Get Your Geek On: Choosing a Doctoral Specialization

Choosing Your Specialization by Tracy Wilson

This post will discuss my specialization at Capella University, my specific interests in that specialty, career goals, program requirements, workforce expectations, planning, and the research questions and methods in my area of study. 

Specialization, Interests, and Career Goals

            As an adjunct instructor, Educational Psychology with an emphasis in psychology teaching and instruction is a natural fit for me.  I have a heart-felt interest in helping students succeed.  I want to be a tenured professor at a university, preferably where I am employed already.  However, if that is not possible, I will utilize the Career Center at Capella to find other opportunities.  Moreover, I want to contribute to the field by finding innovative ways to teach and engage with students.

Workforce Requirements, Degree Requirements, and Planning

I spoke to colleagues at the university where I teach before enrolling in the Educational Psychology program.  I wanted to understand what my department expected from potential employees.  I also wanted a solid understanding of the time and effort it would take to complete a doctoral program. 

I will not be required to obtain a license.  The coursework that I am completing is more than adequate.  According to the discussions I have had with my department chair, coursework in psychology, instruction, and a successful dissertation are the primary requirements for employment.  Capella’s program meets that criteria.  Therefore, I will be taking core classes, specialization courses, and emphasis courses.  Some of my graduate credits transferred, so I am pretty pleased with that.

The program consists of many core requirements, including several statistics courses.  This makes me very anxious because I am terrible at math.  Although I received an “A” in graduate level statistics, I suffered many sleepless nights and panic attacks.  Frankly, I am dreading these classes, but I already plan to utilize tutoring services to survive. 

In addition to core coursework, I am required to take specialization courses.  Two of my graduate classes transferred to suffice for a core course requirement and another for a specialization course.  The specialization courses I have on my academic plan are Lifespan Development, Learning Theories in Psychology, Motivation, and Principles of Educational Psychology (Academic plan, 2017).  My emphasis is in psychology teaching and instruction, so I will be taking The Psychology of Teaching, Principles of Instructional Design, Adult Learner in the Classroom, and Online Teaching in Psychology Practicum (2017).

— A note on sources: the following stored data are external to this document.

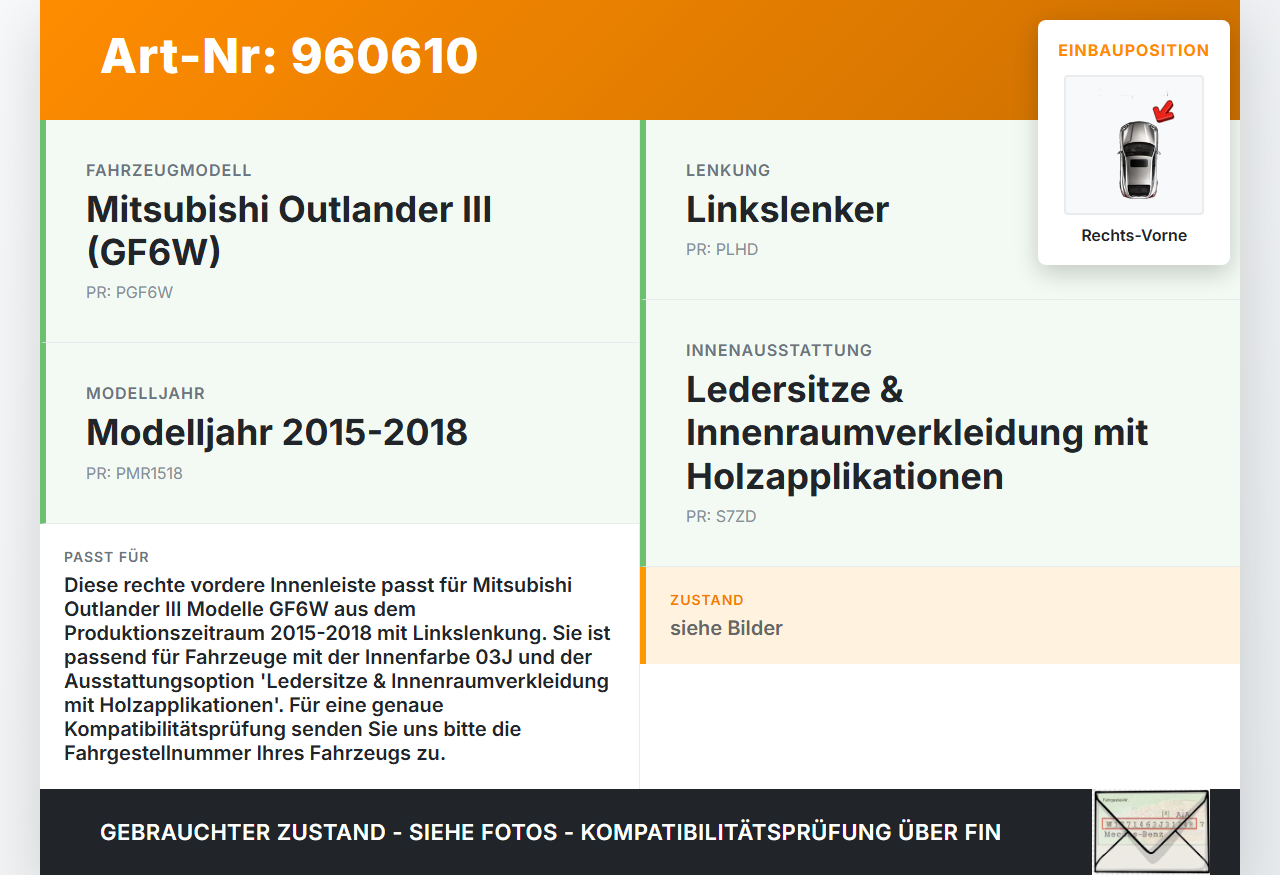Viewport: 1280px width, 875px height.
Task: Click the siehe Bilder text
Action: coord(726,628)
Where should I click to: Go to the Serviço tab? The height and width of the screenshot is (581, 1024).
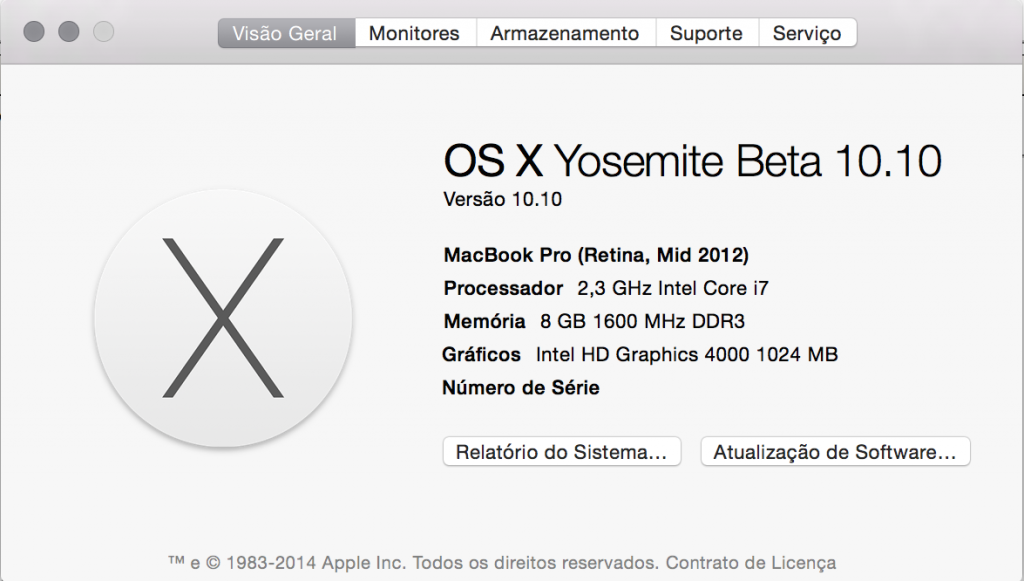coord(807,33)
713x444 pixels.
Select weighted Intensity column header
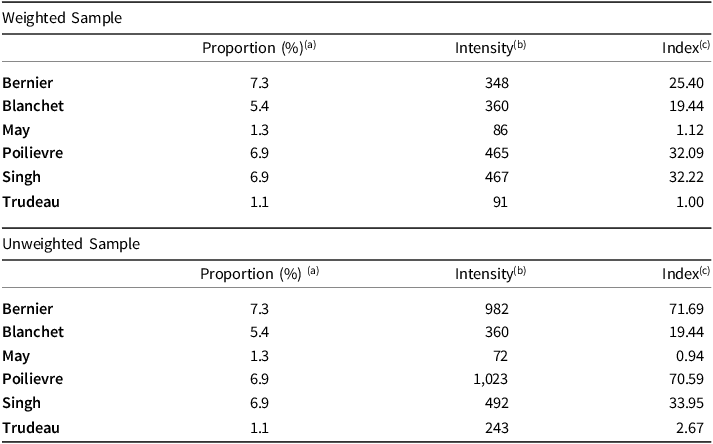[x=490, y=47]
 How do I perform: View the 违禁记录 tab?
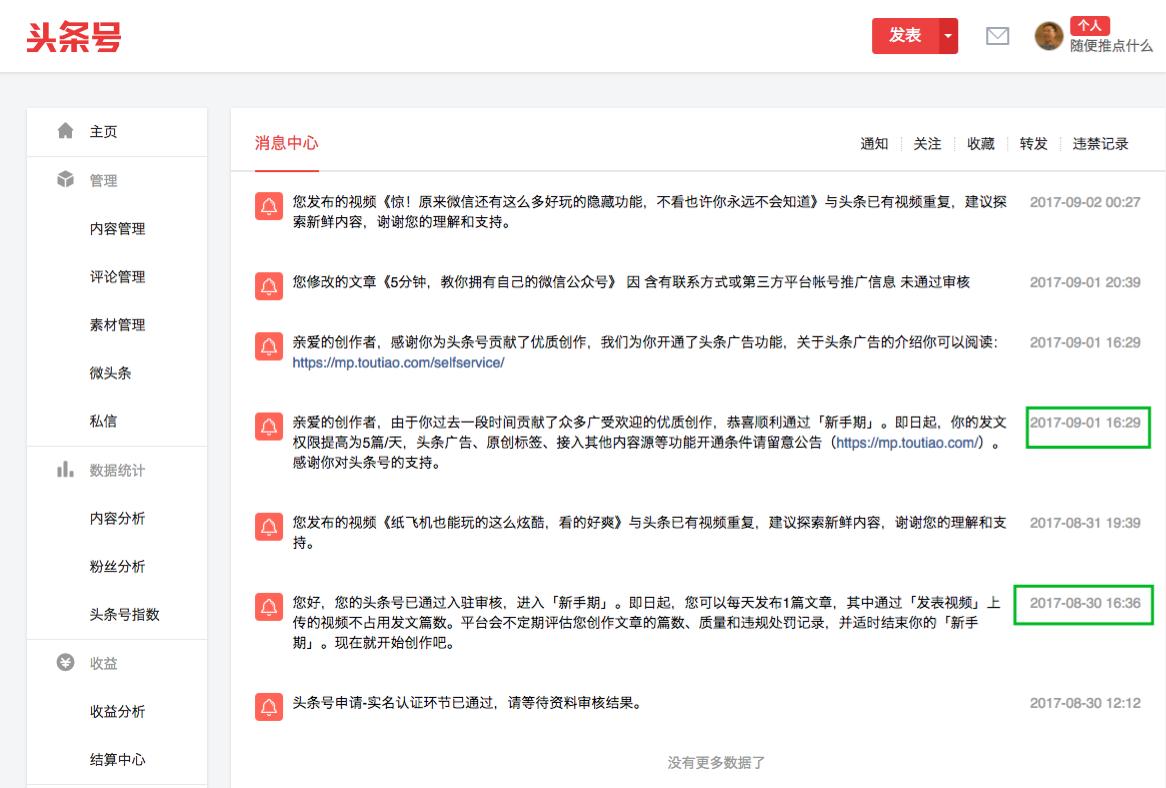pos(1102,143)
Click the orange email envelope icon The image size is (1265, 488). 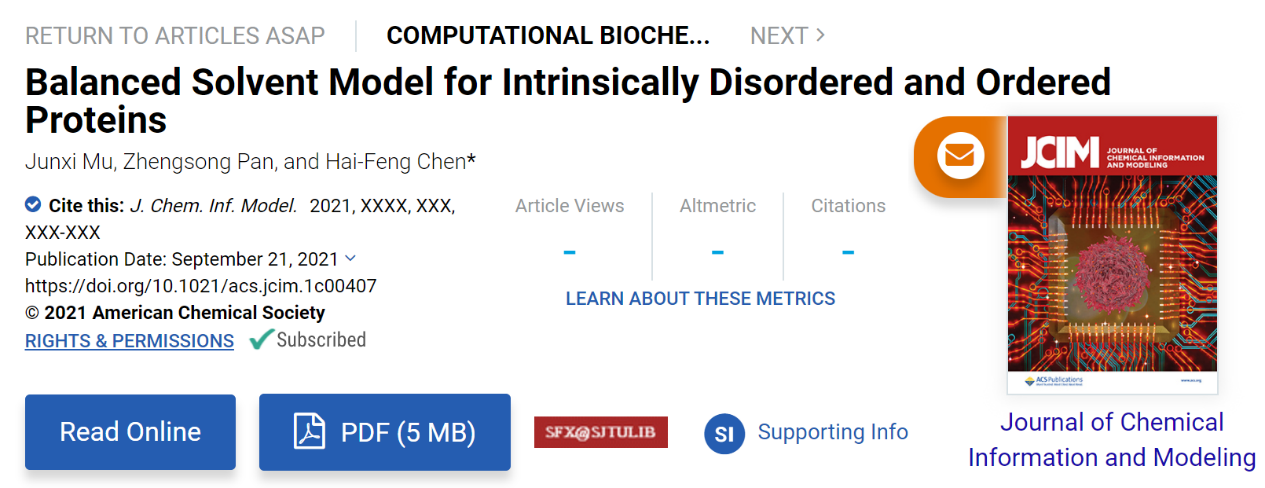coord(959,155)
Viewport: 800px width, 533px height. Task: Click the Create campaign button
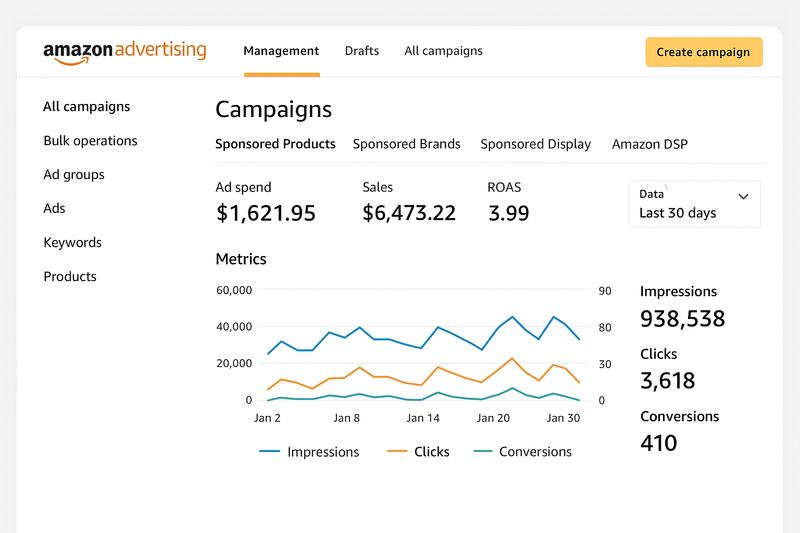pos(704,52)
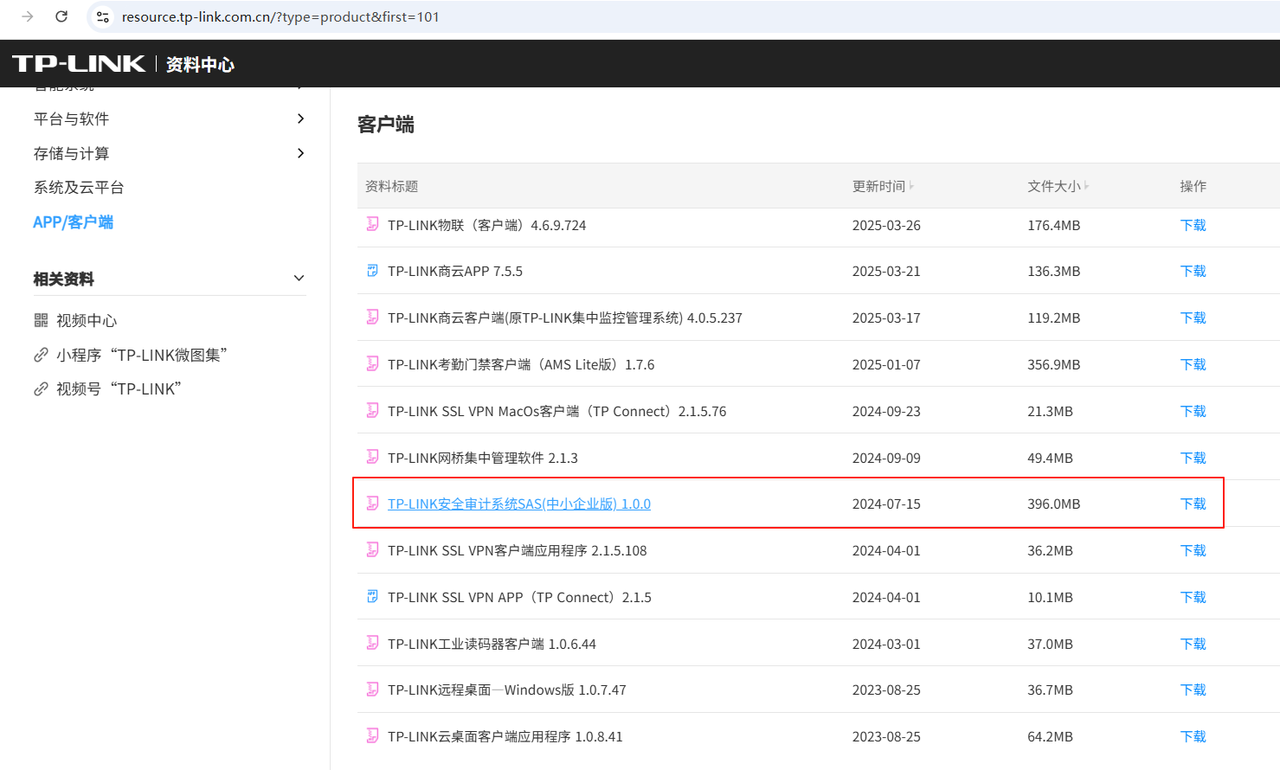This screenshot has width=1280, height=770.
Task: Click the document icon next to TP-LINK SSL VPN MacOs客户端
Action: pyautogui.click(x=371, y=410)
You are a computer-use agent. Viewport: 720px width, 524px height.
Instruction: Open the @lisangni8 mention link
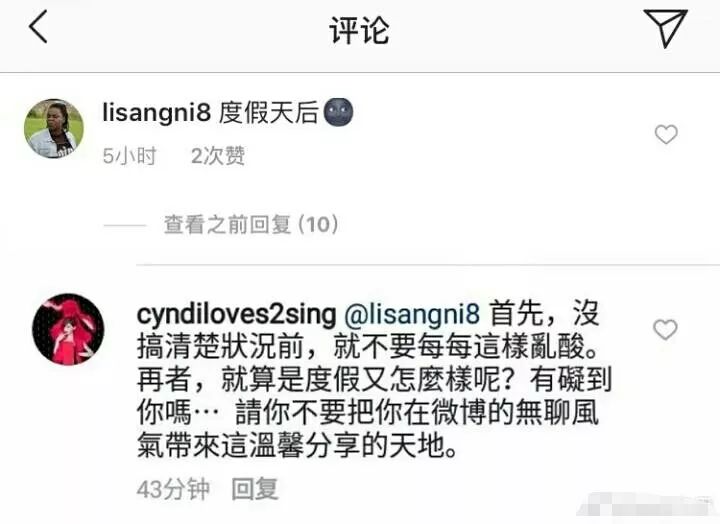(412, 314)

           I also am required to complete three residencies, take a comprehensive exam, and then finish with a dissertation.  I am looking forward to the residencies.  I love traveling and networking.  I am a little anxious about the comprehensive exam.  I have heard horror stories about folks flunking it and then unsuccessfully completing a retake.

I am not apprehensive about the dissertation.  In fact, I am looking forward to researching areas that interest me.  Having my contributions published is another added bonus. 

To complete the requirements, I have decided to take two classes in the summer quarters and only one in the fall, winter, and spring.  Although that was not the original plan, I have realized how difficult it would be to set aside 30 hours per week for studying while teaching.  I will complete the program in a little over four years (2017). 

Research Questions and Methods in Educational Psychology

For this portion of the discussion, I was asked to look at my specialization broadly.  However, as an instructor, I use a blended learning model with a transfer of learning component.  Therefore, I wanted to know more about the current research, designs, and implementation.  One of many articles I found include one written by Botam, Van Rensburg, Coetzee, and Heyns (2015) and they focused their research on a transfer of learning and health care.  Using Bloom’s taxonomy, I went beyond the realm of health care and evaluated how the transfer of learning could be applied across disciplines.  I came up with several ideas, but because I am still looking at the research, I do not want to present claims without evidence.

Conclusion

The road ahead will be challenging, but knowing what is expected of me in the Educational Psychology program at Capella serves as a road map.  Most of all, understanding current research and methodology will allow me to work toward my dissertation and give credibility to my teaching methods.

References

Academic plan.  (2017, April 20).  Retrieved from https://campus.capella.edu/web/dcp/home.

Botma, Y., Van Rensburg, G., Coetzee, I., & Heyns, T. (2015).  A conceptual framework for

          educational design at modular level to promote transfer of learning.  Innovation in Education and Teaching International,

          52(5), 499-509.  doi:  10.1080/14703297.2013.866051

Scholarly Features: Instead of Fading Away

I have decided to post some of my Ph.D. discussion boards and essays. Instead of simply fading away for the next four years, I would rather share some of my scholarly writing. It may be dry for your taste, but perhaps it won’t be. You may be interested in aspects of a Ph.D. program as well as various topics regarding educational psychology.

I am scheduling the posts for Tuesday. They will take the place of the “Teaser Tuesday” slot. So, get ready to get your geek on 🙂  Keep in mind they will be written under my given name, not my pen name.  That will help me avoid plagiarism issues.